▸ TASKS TO CARRY OUT:
[1] Decide whether each statement below agrees with the passage on the difference-quotient operator. Answer yes or no for each, and quote the deciding words of the passage.
(a) The operator is defined as the difference f(x) − f(y) divided by x − y.
(b) The formula for the derivatives is obtained under the assumption that f is smooth enough, for example in the compactly supported smooth functions.
(c) The plan is to show the L^2 property only far from the singularity.
[2] Reproduce the passage on the difference-quotient operator word for word, starting with "Is there a proof" and going on through "would suffice) ?".
[3] Take up the passage on the difference-quotient operator after its last sentence and carry it forward.

— START READING PASSAGE —

Is there a proof of the fact that the operator $\mathfrak{D}$ defined by $\mathfrak{D}[f](x,y):=\dfrac{f(x)-f(y)}{x-y}$ is continuous from $H^n(\mathbb{R})$ to $H^m(\mathbb{R}^2)$ or even $L^2(\mathbb{R}^2)$ assuming that $n$ is sufficiently big (i guess $n\geq m+1$ would suffice) ?
Some insights why there exists $C>0$ such that for all $f\in H^n(\mathbb{R})$, $\|\mathfrak{D}[f]\|_{L^2(\mathbb{R}^2)}\leq C \|f\|_{H^1(\mathbb{R})}$ might be very useful to guess how to show the result for derivatives of $\mathfrak{D}[f]$.
Also some formula for the derivatives of $\mathfrak{D}[f]$ hold, it basically has the form of a sum of Taylor sums divided by $(x-y)^{\alpha-j}$ where $\alpha=m_1+m_2+1$ where $m_1$ (resp. $m_2$) is the order of the derivative with respect to $x$ (resp. $y$).
We start by the fact that $\mathfrak{D}[f](x,y)$ verifies the following identity:
$$\mathfrak{D}[f](x,y)=\int_0^1dtf'\left(x+t(y-x)\right)$$
Hence assuming $f$ is smooth enough (in $C^\infty_c(\mathbb{R})$ for example):
$$\partial^{\alpha}_x\partial^{\beta}_y\mathfrak{D}[f](x,y)=\int_0^1dt(1-t)^\alpha t^\beta f^{(\alpha+\beta+1)}\left(x+t(y-x)\right)$$
Now we want to show the $L^2$-ness of $\partial^{\alpha}_x\partial^{\beta}_y\mathfrak{D}[f](x,y)$ close to the singularity namely on $\{|x-y|<1\}$ and uniformly far from it.

— END READING PASSAGE —
— START SUPPLIED ENTRIES —

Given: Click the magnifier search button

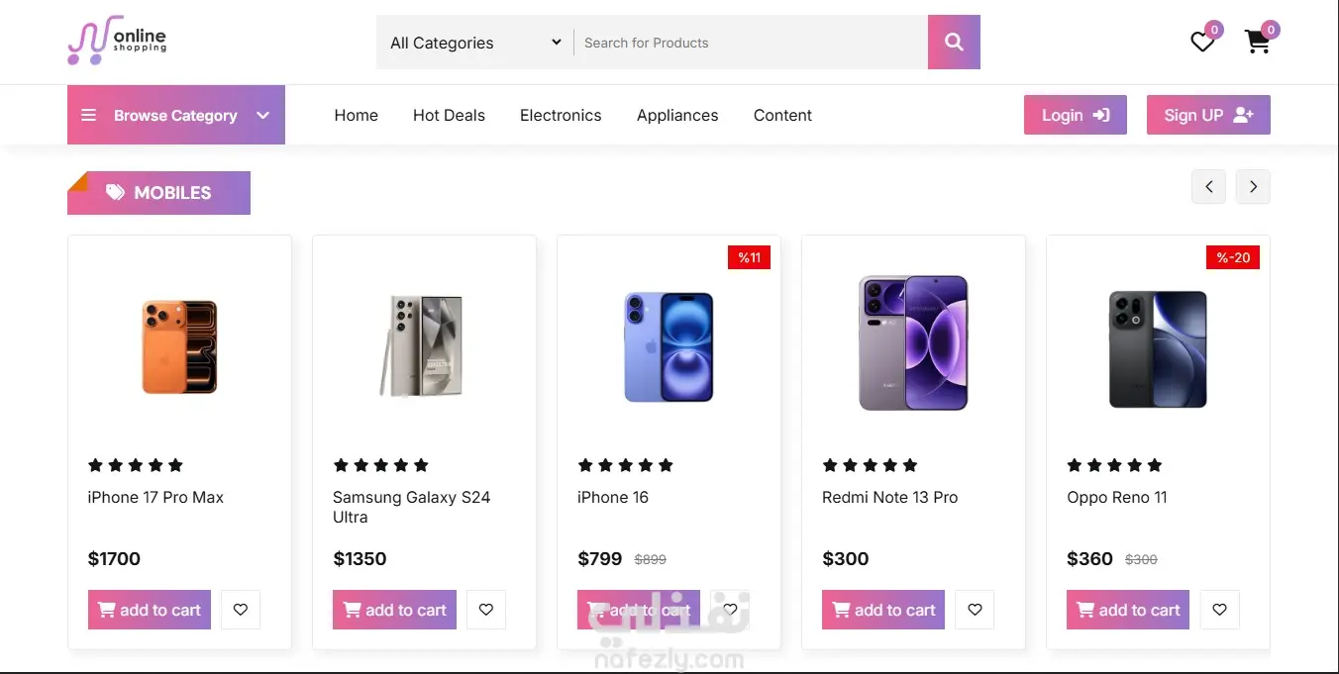Looking at the screenshot, I should click(954, 43).
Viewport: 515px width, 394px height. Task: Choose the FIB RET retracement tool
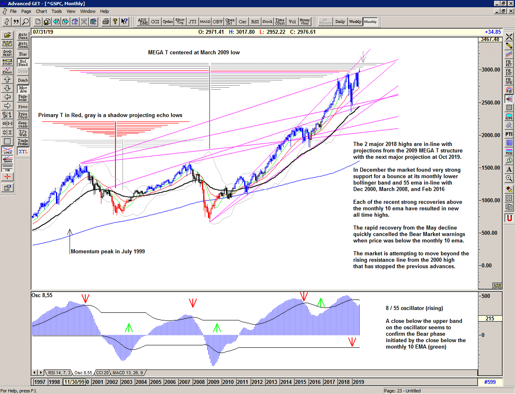click(509, 64)
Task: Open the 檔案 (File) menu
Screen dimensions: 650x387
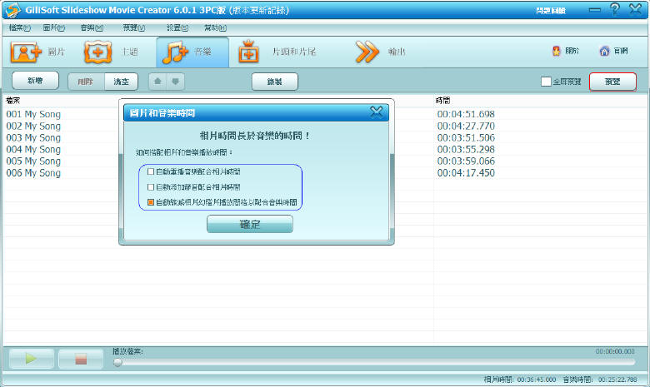Action: [20, 27]
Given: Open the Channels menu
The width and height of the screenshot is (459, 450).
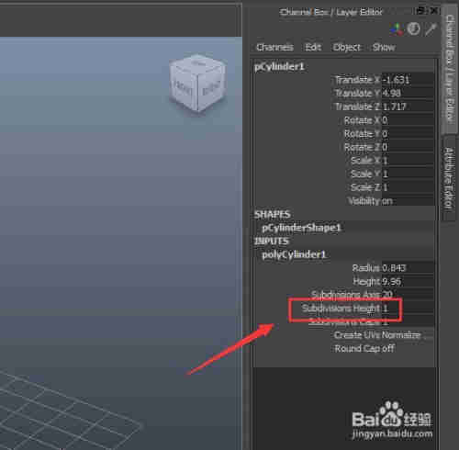Looking at the screenshot, I should (x=274, y=47).
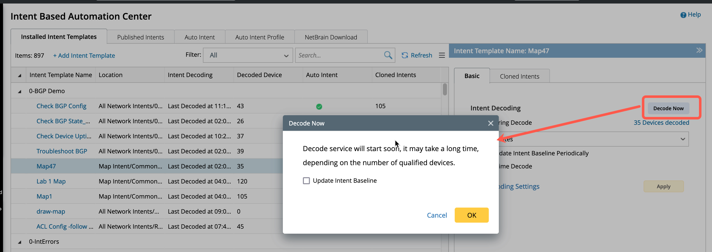This screenshot has height=252, width=712.
Task: Check the Update Intent Baseline checkbox
Action: click(306, 181)
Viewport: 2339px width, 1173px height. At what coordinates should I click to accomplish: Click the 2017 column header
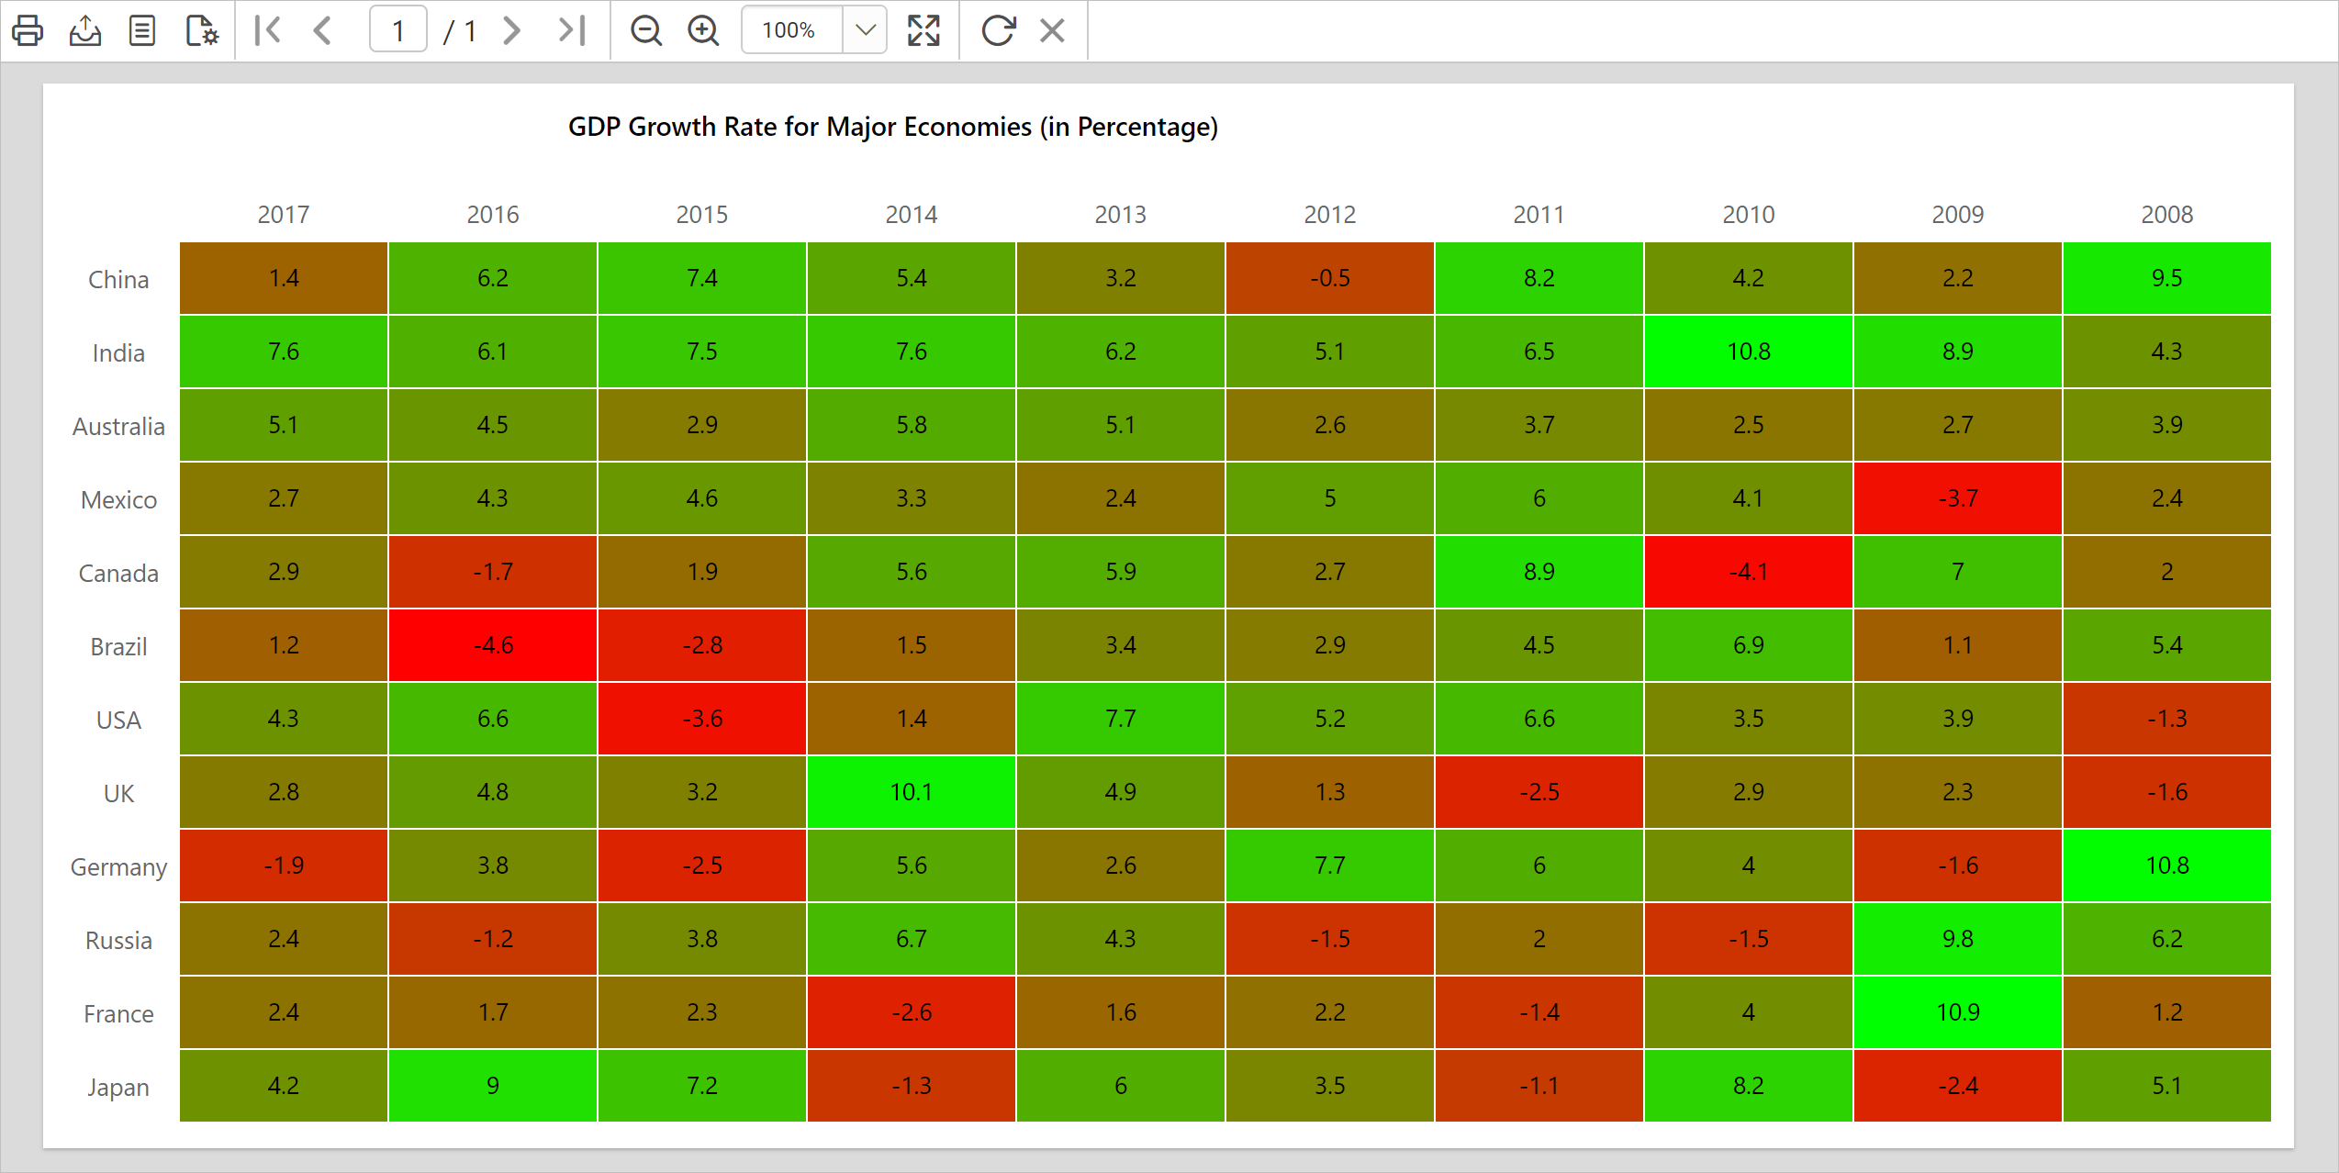click(x=283, y=214)
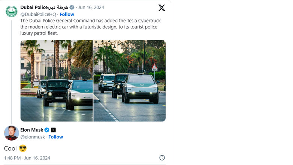This screenshot has height=165, width=293.
Task: Click the blue verified badge beside Elon Musk
Action: 47,130
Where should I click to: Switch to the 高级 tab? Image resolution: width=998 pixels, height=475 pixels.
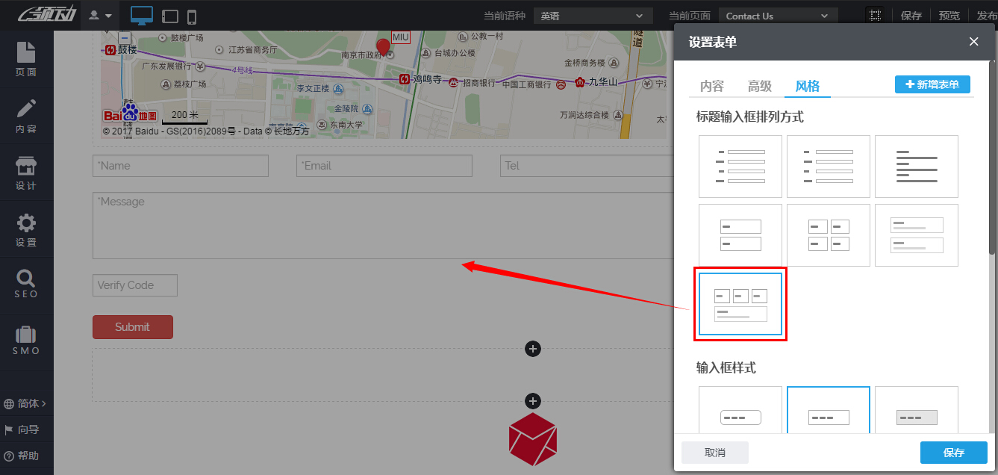(x=759, y=86)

— END SUPPLIED ENTRIES —

▸ RESPONSES BY TASK:
[1]
(a) Yes: "$\mathfrak{D}[f](x,y):=\dfrac{f(x)-f(y)}{x-y}$"
(b) Yes: "assuming $f$ is smooth enough (in $C^\infty_c(\mathbb{R})$ for example)"
(c) No: "close to the singularity namely on $\{|x-y|<1\}$ and uniformly far from it"

[2]
Is there a proof of the fact that the operator $\mathfrak{D}$ defined by $\mathfrak{D}[f](x,y):=\dfrac{f(x)-f(y)}{x-y}$ is continuous from $H^n(\mathbb{R})$ to $H^m(\mathbb{R}^2)$ or even $L^2(\mathbb{R}^2)$ assuming that $n$ is sufficiently big (i guess $n\geq m+1$ would suffice) ?

[3]
$\textbf{Close to singularity:}$
The computation uses Fubini, change of variables on $y$ and Jensen with convex function is $x\mapsto x^2$ goes like
$$\iint_{|x-y|<1}|\partial^{\alpha}_x\partial^{\beta}_y\mathfrak{D}[f](x,y)|^2dxdy\leq\int_0^1dt(1-t)^{2\alpha} t^{2\beta}\int_{-1}^1dy'\int_\mathbb{R}dxf^{(\alpha+\beta+1)}\left(x+ty'\right)^2$$
The last integral is precisely the $L^2$ norm squared of $f^{(\alpha+\beta+1)}$ and the two first integrals are finite and independent of $f$.
$\textbf{Far from the singularity:}$ It can be shown, using Leibniz formula that $$\partial^{\alpha}_x\partial^{\beta}_y\mathfrak{D}[f](x,y)=\sum_{j=0}^{\beta}C_{\alpha,\beta,j}\dfrac{\left(f^{(j)}(y)-\displaystyle\sum_{k=0}^{\alpha-j}\dfrac{f^{(k+j)}(x)}{k!}(y-x)^{k}\right)}{(y-x)^{\alpha+\beta+1-j}}.$$ where $C_{\alpha,\beta,j}:=\binom{\beta}{j}(\alpha+\beta-j)!(-1)^{m\beta-j}$.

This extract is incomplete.